The conference, a top-level global meeting that aims to prevent a nuclear arms race and checks on the status quo of nuclear materials around the world, has been delayed for two years due to the COVID-19 pandemic.

"The weapons-grade nuclear materials to be transferred to Australia by the two countries would be sufficient to build as many as 64 to 80 nuclear weapons," said Zhao Xuelin, a leading engineer at the China Institute of Nuclear Industry Strategy.

Such a move would be in "serious violation" of the objectives and purpose of the nonproliferation treaty and would cause enormous harm, he said.

ALSO READ: AUKUS a threat to peace in the Asia-Pacific

"Washington has been busy building up blocs and small circles like AUKUS to shore up its overwhelming advantage in military areas and secure its hegemony in the Asia-Pacific and the whole world," said Liu Chong, director of the Institute of International Security of the China Institutes of Contemporary International Relations.
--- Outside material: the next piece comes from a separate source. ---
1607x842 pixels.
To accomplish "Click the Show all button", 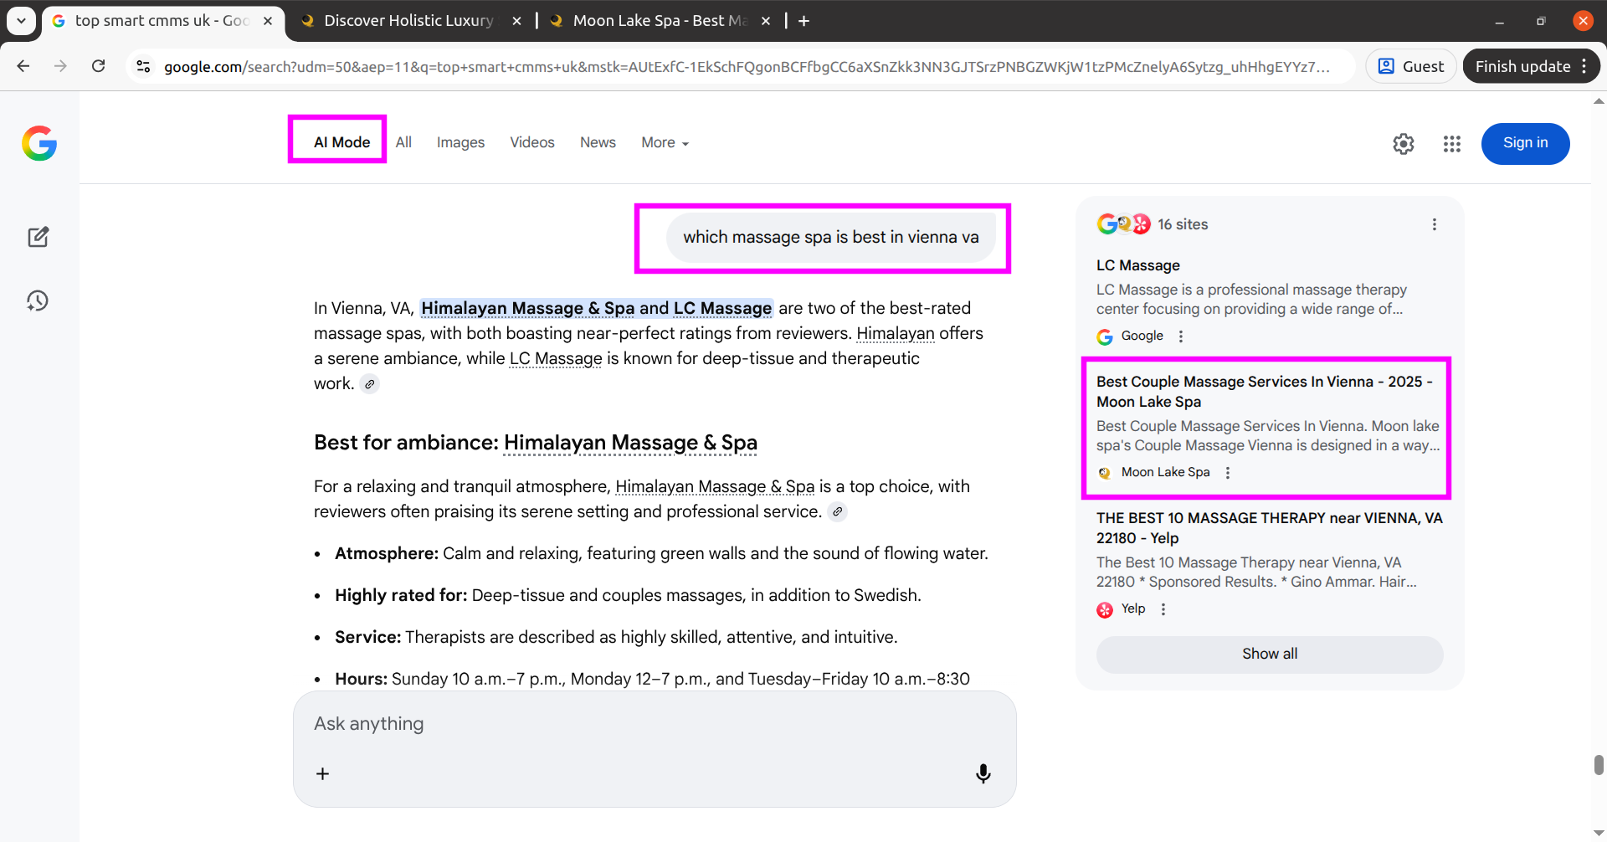I will (x=1269, y=654).
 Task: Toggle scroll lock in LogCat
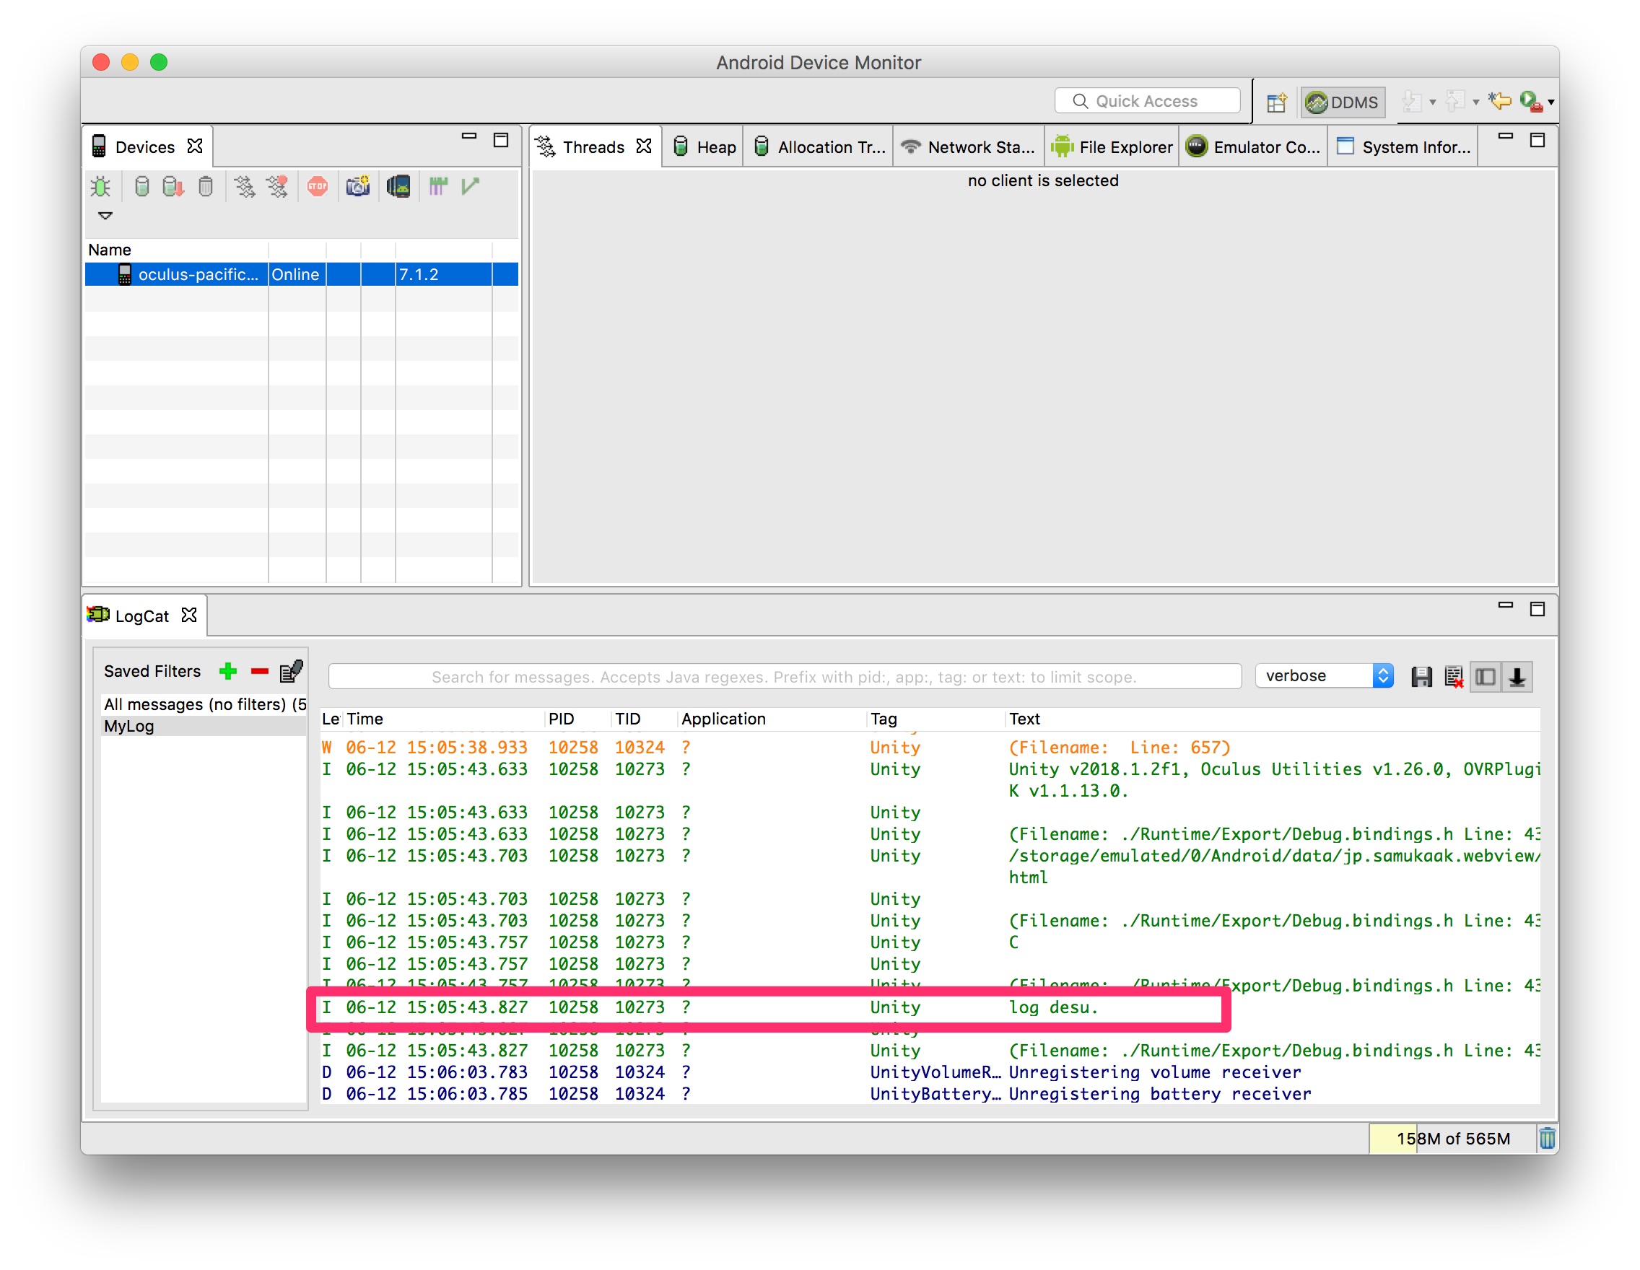[1517, 677]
"Such moves have run counter to many countries' need to seek common security. The trilateral bloc's members seek their own security at the cost of the other countries, sabotaging global security," he added.

Zhang Yan, president of the China Arms Control and Disarmament Association, noted that the AUKUS partnership is a new political and military alliance that serves the US' "Indo-Pacific Strategy", which aims to provoke regional confrontation and step up a geopolitical zero-sum game.
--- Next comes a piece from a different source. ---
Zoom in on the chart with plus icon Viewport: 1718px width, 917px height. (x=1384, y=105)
The submarine purchase, if realized, "will be the first time" after the Nuclear Non-Proliferation Treaty went into force in 1970 that nuclear weapon states transfer tons of weapons-grade nuclear materials to a non-nuclear-weapon state, Zhang said.

ALSO READ: AUKUS a threat to non-proliferation regime

"The US, the UK and Australia should seriously respond to the concerns of the international community and earnestly fulfill their obligations under international law," he added.

Pan Qilong, chairman of the China Institute of Nuclear Industry Strategy, said the AUKUS nuclear-powered submarine collaboration sets a dangerous example of illegal transfer of weapons-grade nuclear materials.

Such a "blatant act of nuclear proliferation" has triggered widespread concern and criticism from the international community, he added.